EMMA TIBBS

Daily Point of Light # 1646 May 25, 2000

Emma Tibbs is serving her second year of a two-year term as President of the Fayette County Neighborhood Council, an umbrella organization of neighborhood associations in the county. This group, which has qualified for 501(c)(3) status, is entirely a volunteer organization; there is no paid staff, no office, and no agency director.

Tibbs has taken this group, which represents neighborhoods of all types, and made it a positive community force. She has spoken to countless neighborhood associations, often at evening meetings, served on numerous committees that influence government decisions, and presented the neighborhood point of view to civic and government groups.

The established neighborhoods of Fayette County, urban and rural, rich and poor, have felt for many years that their needs were being ignored.

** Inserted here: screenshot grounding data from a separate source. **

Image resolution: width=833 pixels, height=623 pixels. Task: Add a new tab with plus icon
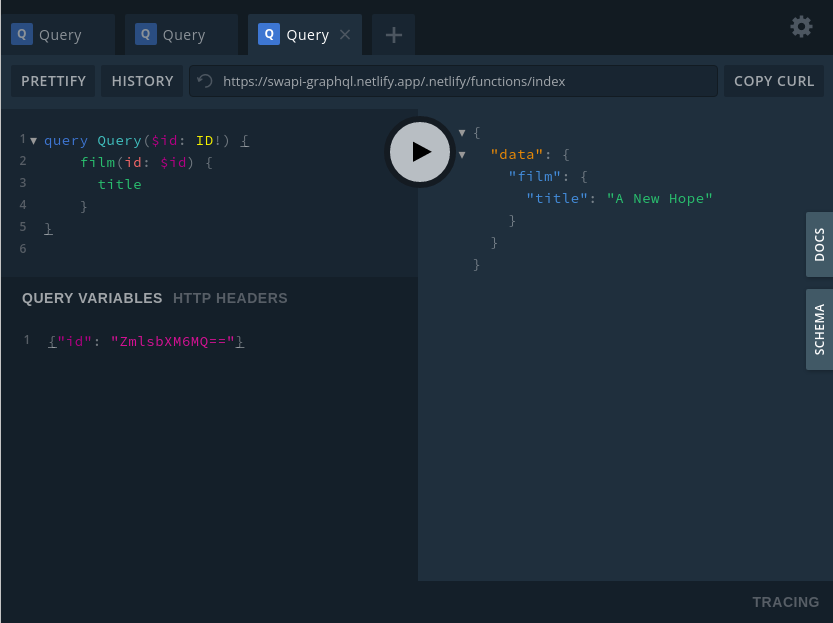pyautogui.click(x=393, y=35)
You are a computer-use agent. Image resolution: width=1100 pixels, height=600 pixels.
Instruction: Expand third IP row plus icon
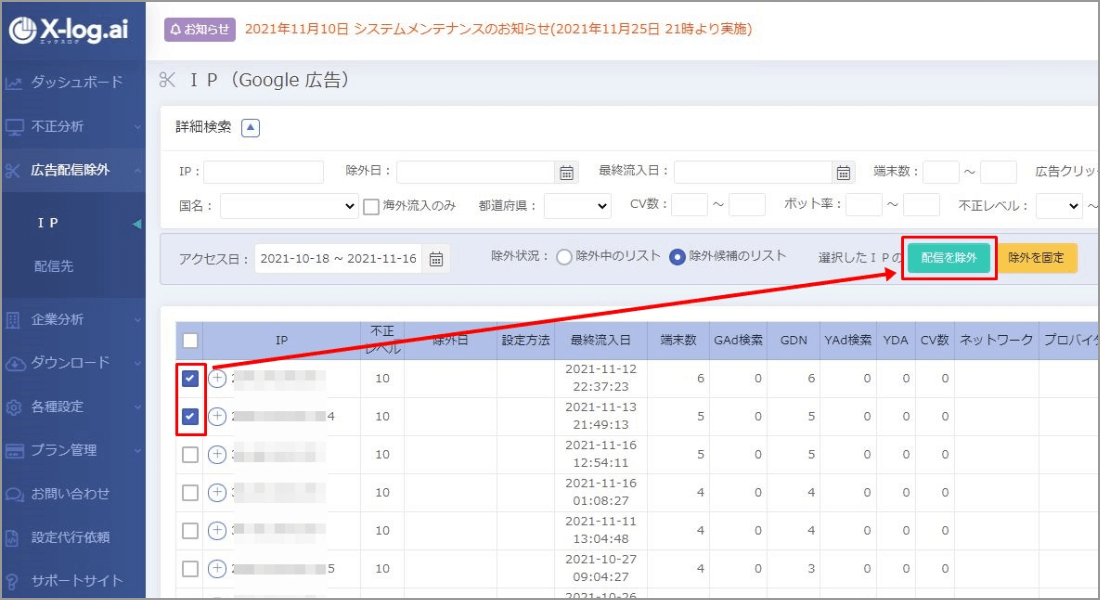point(217,454)
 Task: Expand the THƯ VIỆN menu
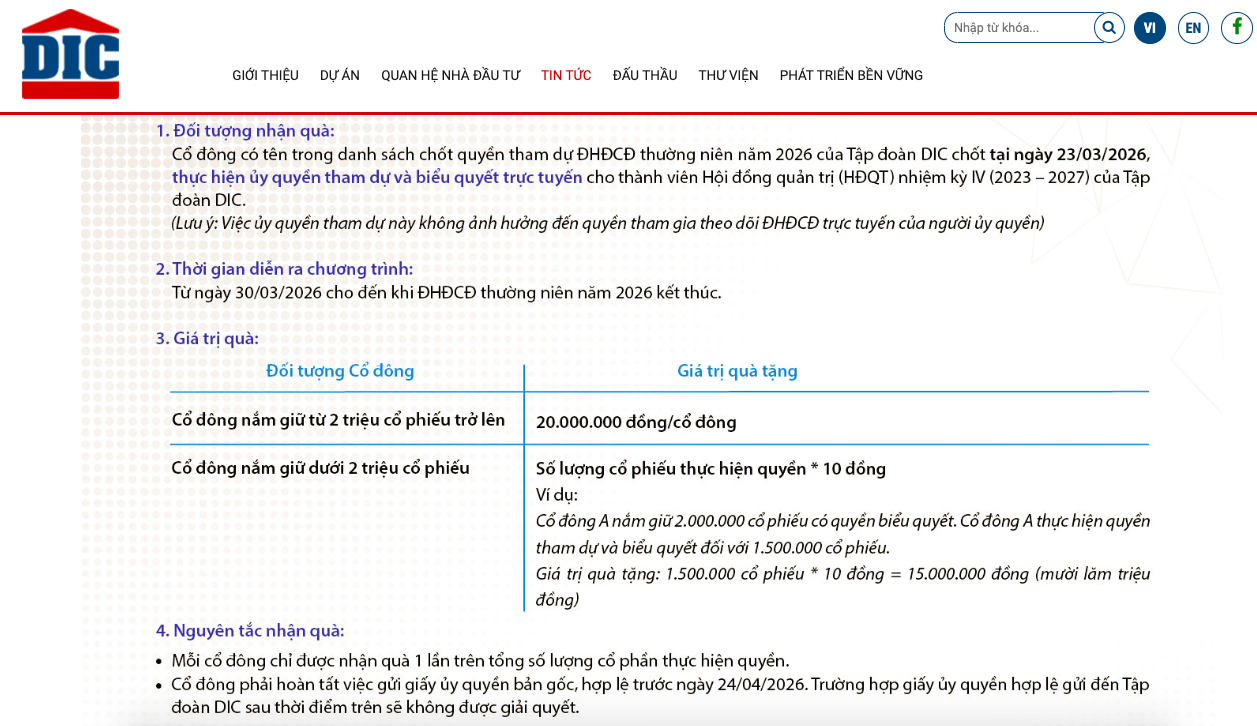point(728,75)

Tibbs has started several new programs and activities since becoming President of the Neighborhood Council. As a result of her work, there is now a representative at most Urban County work sessions, where important legislative decisions are made. The Council also has representation on many government and quasi-government committees. Generally, this representative is Tibbs herself because she is willing and able to commit her time to understanding complex issues.

She has been successful in bringing neighborhood issues before the general public and before the Lexington Fayette Urban County Government (LFUCG). She initiated a Sewer Study completed by the Fayette County Neighborhood Council that provides documentation of the sanitary sewer overflows in Fayette County from 1993-98. The Kentucky Division of Water and the LFUCG are currently using this study to address the program of sanitary sewer overflows in Lexington. Under Tibbs’ leadership, the FCNC was able to convince the County Health Department to publish a pamphlet with instructions for safely cleaning up after sanitary sewer overflows.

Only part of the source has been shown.